### THE PROBLEM
Give the material below as a two-column CSV with the columns "query" and "response". Write one row for each text and its answer, and put each text and each answer in its own quoted field with line breaks replaced by spaces. Cover all of the material and leave out the pictures.

### AVAILABLE RECORDS

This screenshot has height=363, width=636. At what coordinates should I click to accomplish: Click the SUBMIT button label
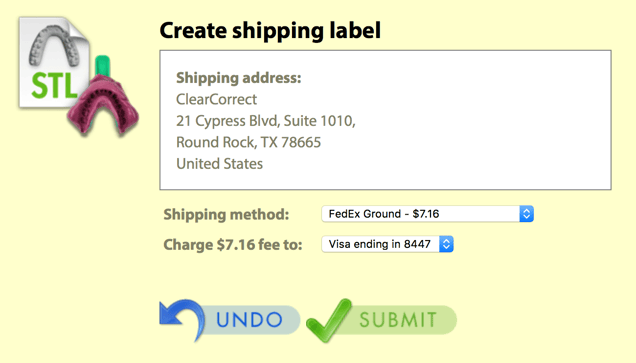pos(398,320)
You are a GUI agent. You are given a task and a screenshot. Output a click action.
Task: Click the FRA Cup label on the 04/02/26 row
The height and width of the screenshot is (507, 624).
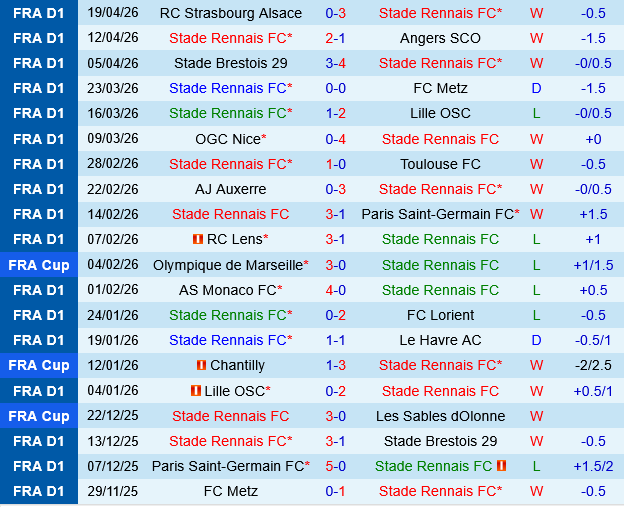[x=39, y=265]
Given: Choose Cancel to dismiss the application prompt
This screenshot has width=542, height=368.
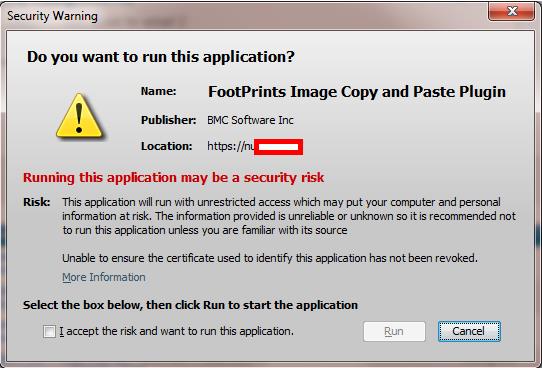Looking at the screenshot, I should coord(469,332).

### TASK RESULT
query,response
"This screenshot has height=363, width=636. At what coordinates should I click to accomplish: Click the SUBMIT button label","pos(398,320)"
"You are a GUI agent. You are given a task and a screenshot. Output a click action. Task: Click the FRA Cup label on the 04/02/26 row The height and width of the screenshot is (507, 624).","[x=39, y=265]"
"Given: Choose Cancel to dismiss the application prompt This screenshot has width=542, height=368.","Looking at the screenshot, I should coord(469,332)."